CATANIA – È il reato associativo a costituire il perno centrale dell’inchiesta.
L’operazione “Primus” ha portato nella notte tra giovedì e venerdì scorsi, all’arresto per mafia di 21 persone. Tutte ritenute vicine o affiliate al clan Sclaisi di Adrano. Indagini avviate nel luglio del 2021, coordinate dal procuratore aggiunto Ignazio Fonzo e dai sostituti Assunta Musella e Fabio Saponara, hanno visto in campo la squadra mobile della Questura di Catania e del commissariato di polizia di Adrano.
Mafia, il clan Scalisi sul territorio
L’esistenza di un sodalizio criminale di tipo mafioso che agisce nel territorio di Adrano che riprende il nome dal suo promotore Antonio Scalisi risulta già accertata con la sentenza n. 10/92 emessa dalla Corte di Assise di Catania.
Un clan che ha poi costituito oggetto della sentenza emessa venticinque anni fa – il processo Fico d’India -, che ha condannato per il reato associativo anche Alfio Di Primo e Pietro Maccarrone (nonno degli odierni indagati Claudio e Pietro) e lo stesso Giuseppe Scarvaglieri.

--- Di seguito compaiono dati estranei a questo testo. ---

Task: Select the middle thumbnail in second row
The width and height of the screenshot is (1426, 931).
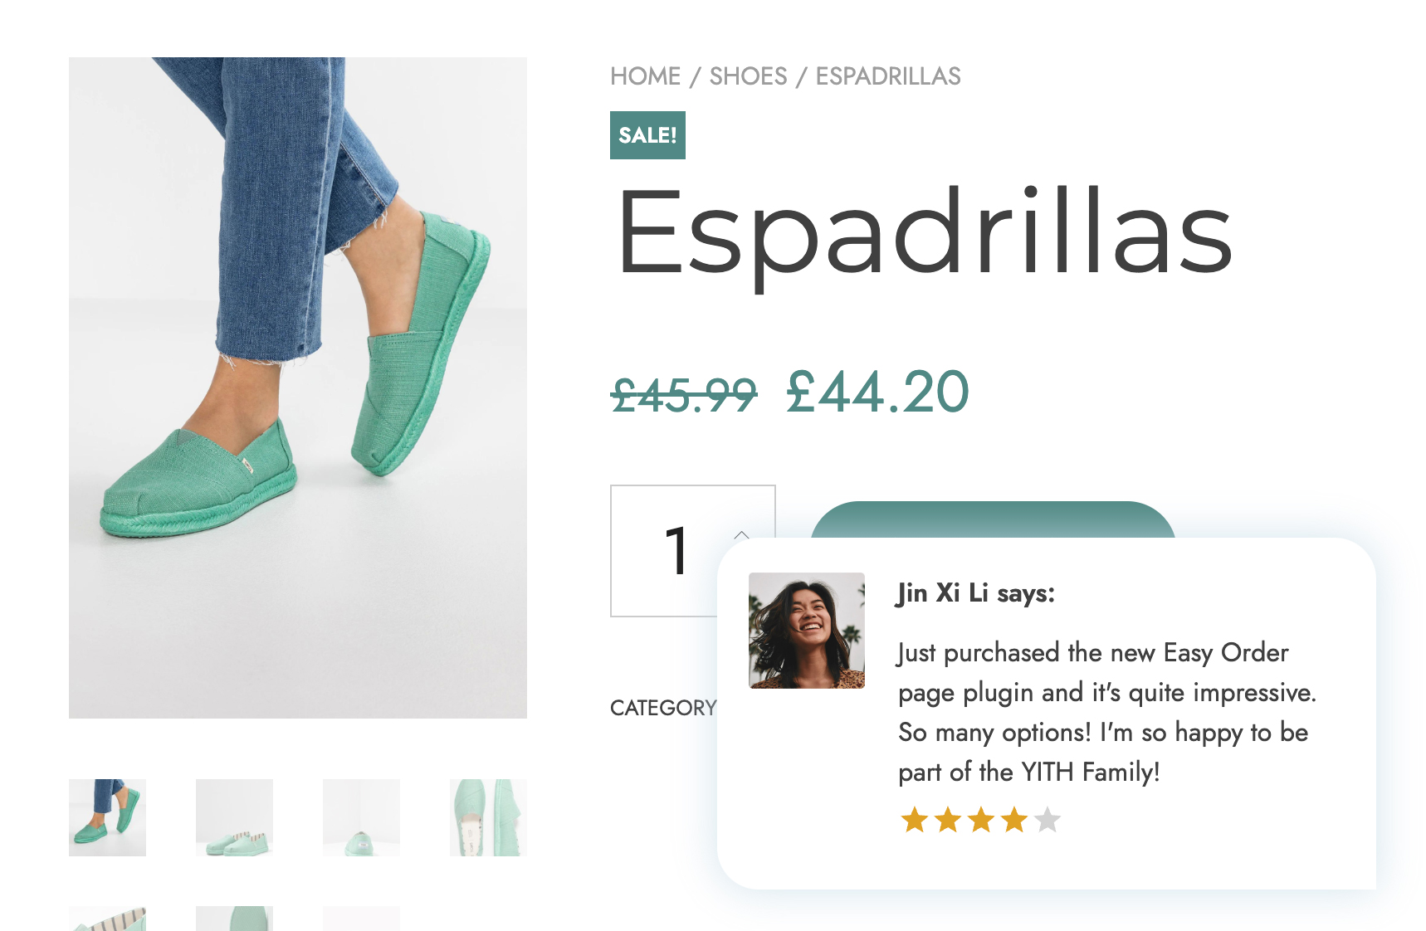Action: tap(234, 919)

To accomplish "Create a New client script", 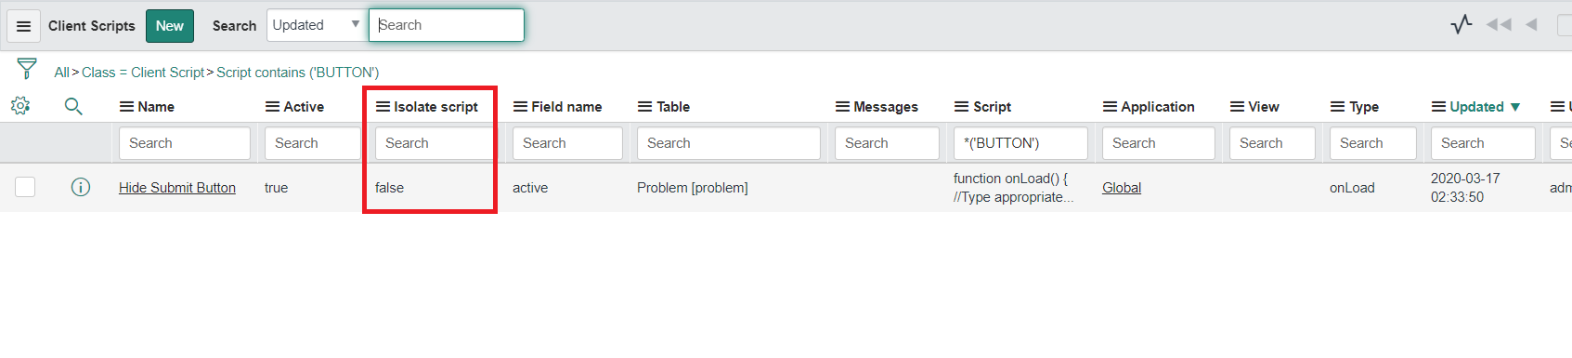I will pos(170,26).
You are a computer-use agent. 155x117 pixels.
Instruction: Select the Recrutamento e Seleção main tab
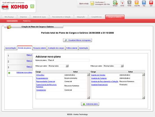[x=61, y=17]
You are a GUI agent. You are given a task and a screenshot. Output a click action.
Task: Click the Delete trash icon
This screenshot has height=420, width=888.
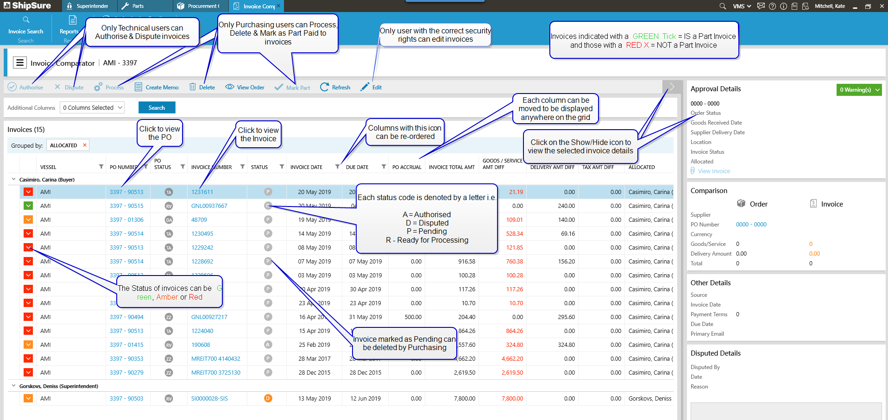[x=193, y=87]
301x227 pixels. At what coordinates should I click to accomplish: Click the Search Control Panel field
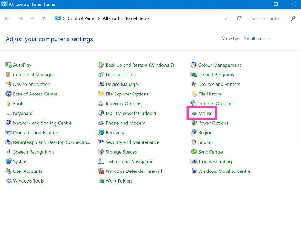pyautogui.click(x=269, y=18)
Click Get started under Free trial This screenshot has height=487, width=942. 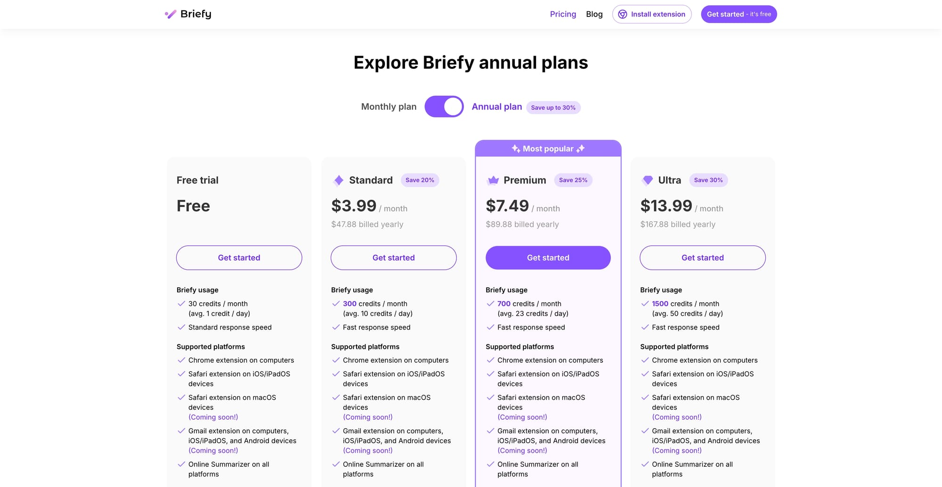pyautogui.click(x=239, y=257)
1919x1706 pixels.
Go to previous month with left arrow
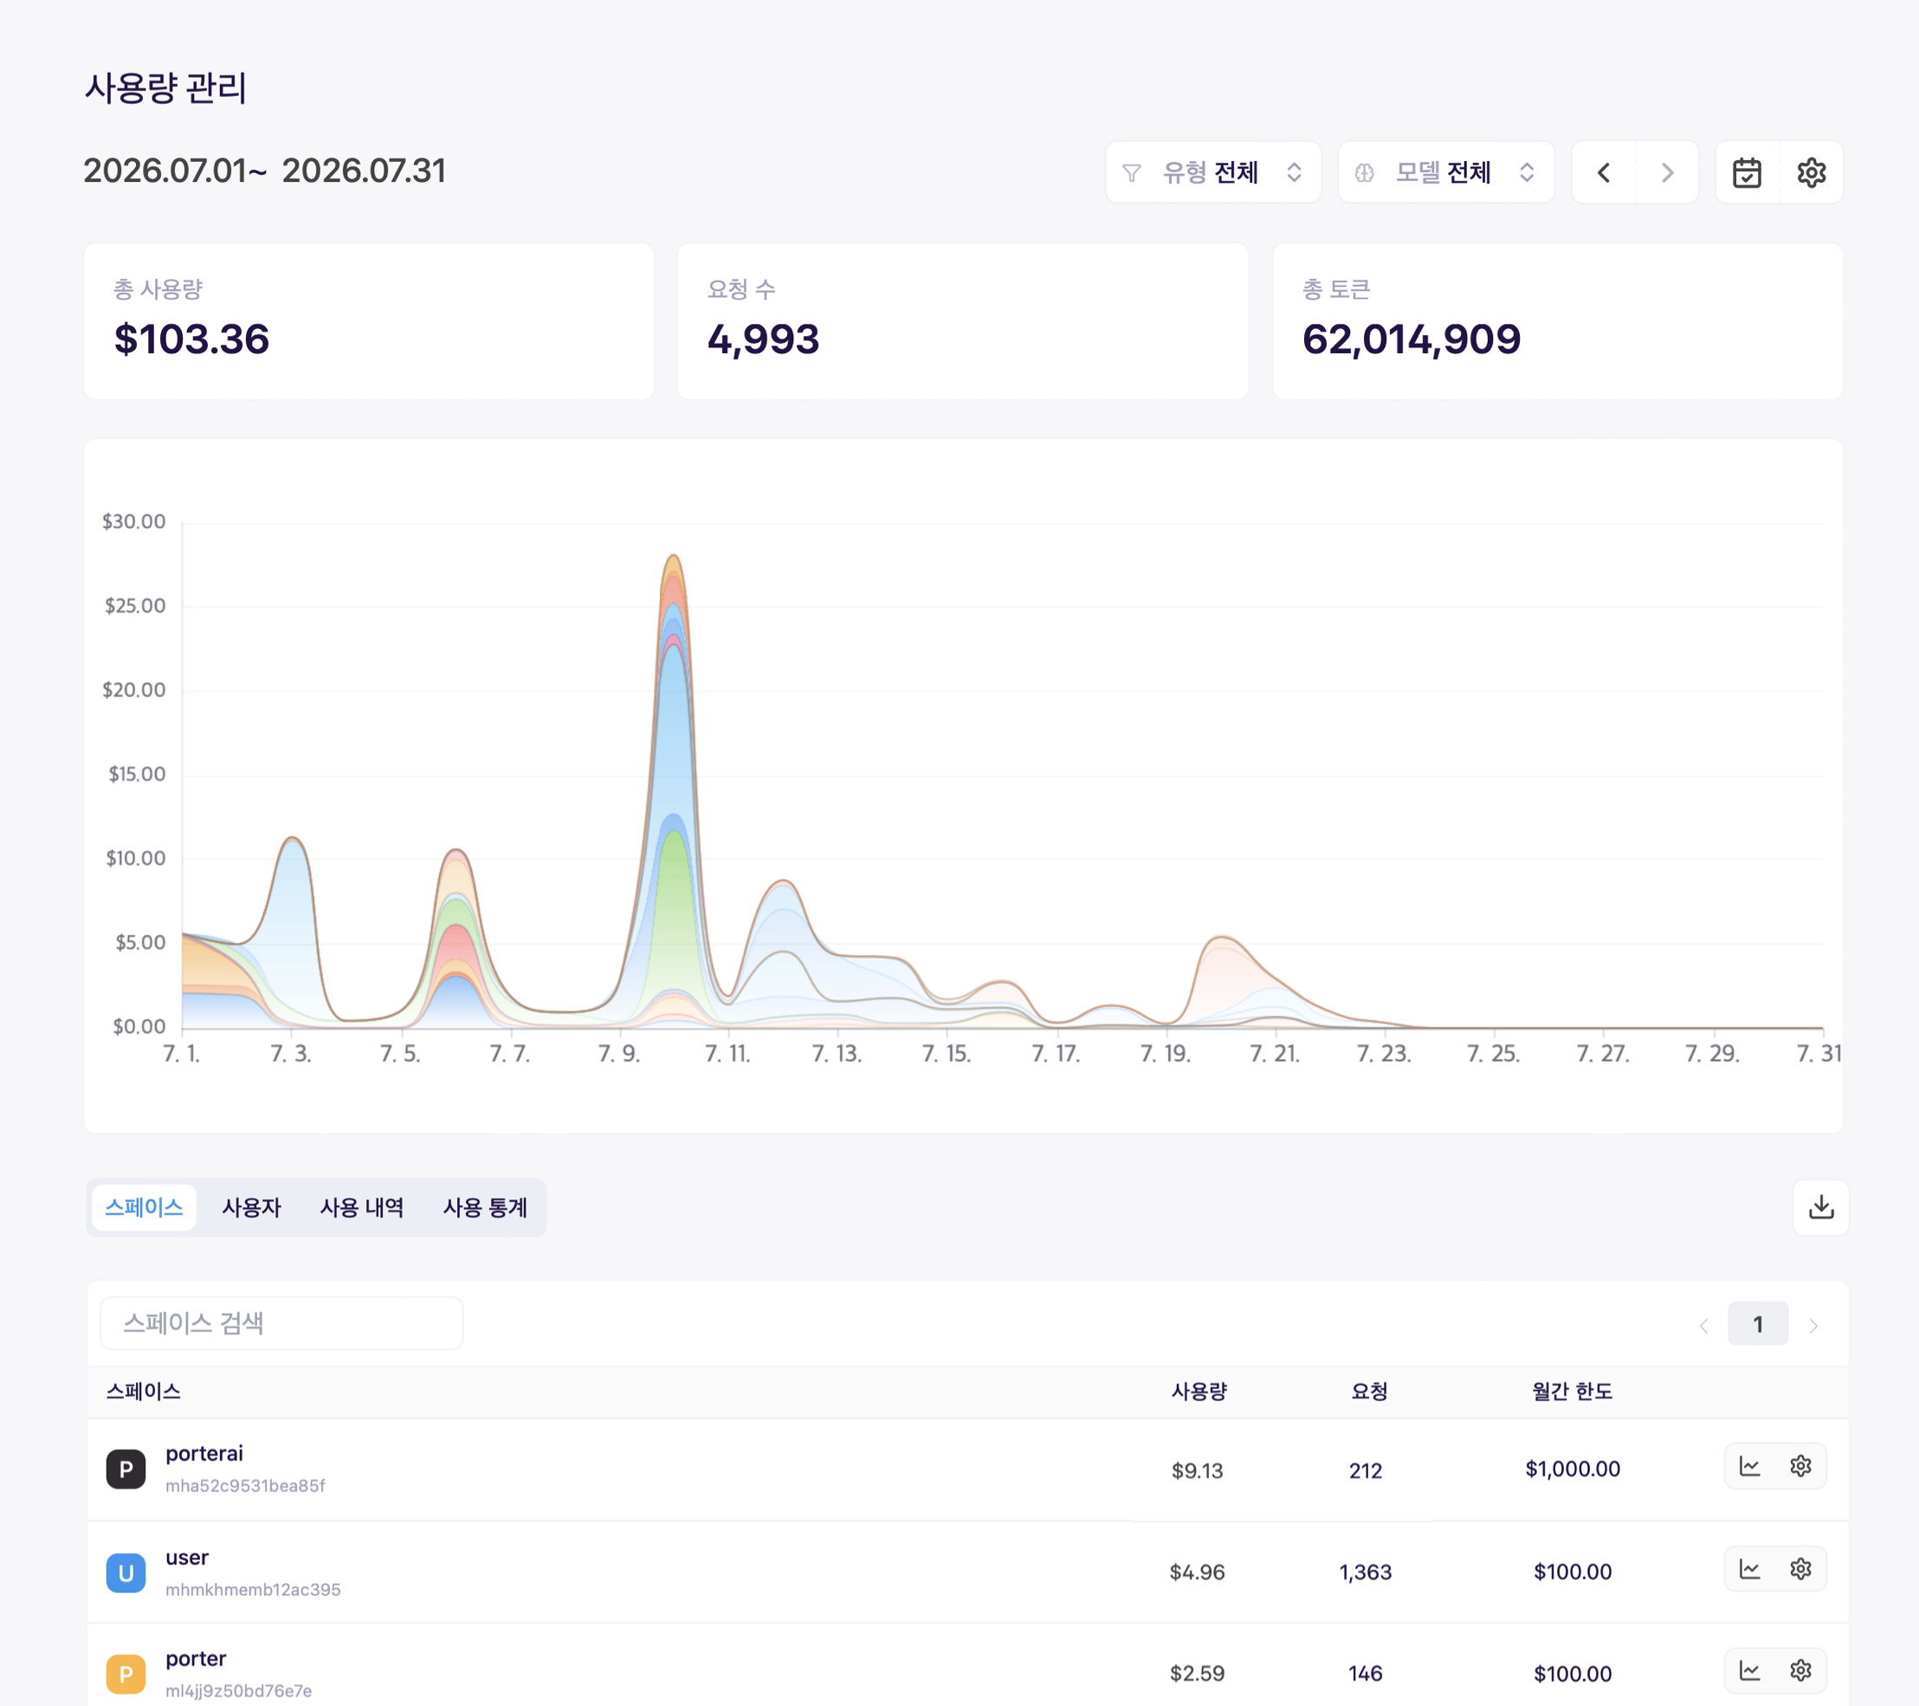1604,173
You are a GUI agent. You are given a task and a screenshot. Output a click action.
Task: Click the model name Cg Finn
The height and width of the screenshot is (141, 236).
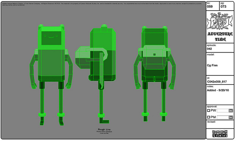click(x=212, y=66)
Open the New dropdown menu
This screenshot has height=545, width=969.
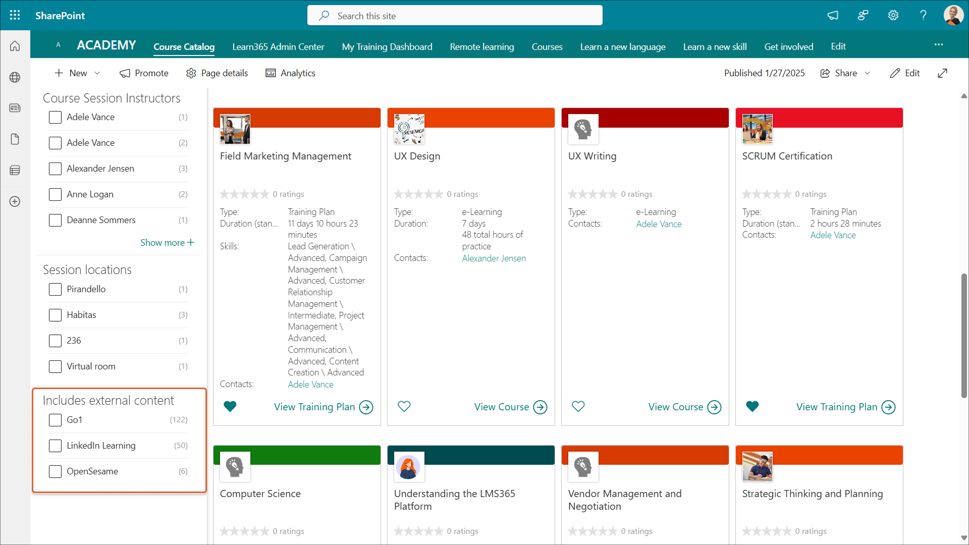[77, 73]

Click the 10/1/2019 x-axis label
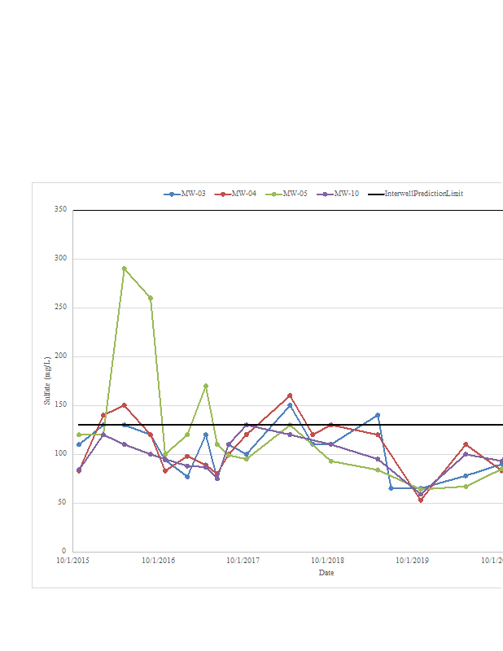point(413,561)
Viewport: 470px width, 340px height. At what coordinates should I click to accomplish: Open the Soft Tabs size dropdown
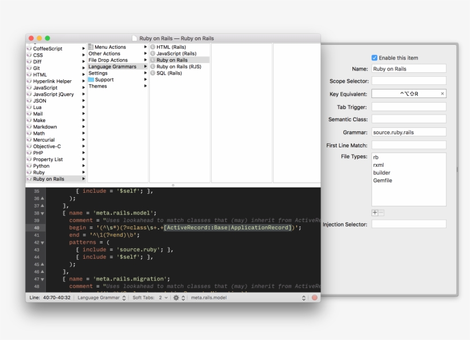163,298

Nella sentenza in questione, viene riportato come “per affermare il suo predominio nel territorio di Adrano, Scarvaglieri con il suo gruppo ingaggiò una cruenta lotta contro il gruppo rivale dei “Santangelo-Taccuni”, storicamente alleato alla famiglia catanese “Santapaola-Ercolano”, e si attesta inoltre come anche Di Primo, cognato dello Scarvaglieri, fosse affiliato “di spicco” del medesimo gruppo”. La dinamicità del clan “Scalisi” risulta comprovata anche con la sentenza del processo Terra bruciata.
Le misure cautelari eseguite nei confronti dei componenti delle famiglie Scalisi e Santangelo-Taccuni avevano indirettamente determinato il progressivo radicamento nel territorio del gruppo “Lo Cicero” facente capo a Cristian Lo Cicero, referente dell’associazione mafiosa catanese “Mazzei-Carcagnusi” anch’essa intenzionata a dislocare ad Adrano una sua articolazione.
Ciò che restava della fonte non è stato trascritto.